Acknowledging that I was 75/25 watching the Orioles game and the Convention last night, the overall tone of the evening had the slightest tinge of conciliation. Not so much "We messed up", but rather "We know this didn't go the way that we had planned." That's good. They needed to say that or else lose every voter that never really bought into the "Hopey Changey" thing (that is the last time I will ever use a Palin quote in a non-sarcastic or non-sardonic manner). These voters want a confession before they re-up. In fact, CNN had a panel of undecided voters that they surveyed after the speech who had little dials to record their impressions. The "You are the change" moments scored poorly. They mini-confessions scored very well.
Regardless of the outcome of this election, I think the history books will look back at 2008-2012 as a consequence of having an over-confident President being confronted with a lack of legislative experience. Partisans will point fingers, but if Civil Rights legislation could be passed in the 1960's, the debt ceiling can be raised in the 2010's. Contemporary historians (is that a real noun?) are already noting President Obama's errors (read this link), but I don't think these missteps are so severe as to upset a re-election bid.

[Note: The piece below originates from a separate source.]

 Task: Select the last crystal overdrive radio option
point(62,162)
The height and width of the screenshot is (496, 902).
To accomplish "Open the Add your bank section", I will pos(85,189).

If I were to give the GOP Convention a B- for being overly focused on the base, I have to give the Dem Convention an A. It really felt like you were watching a talented musician play their favorite instrument. Sure, there were problems, but no matter how much the press tried to inject controversy, the "stars" shone through. I would be surprised to see a fair-minded Republican (or independent) disagree with that assessment, but welcome the response.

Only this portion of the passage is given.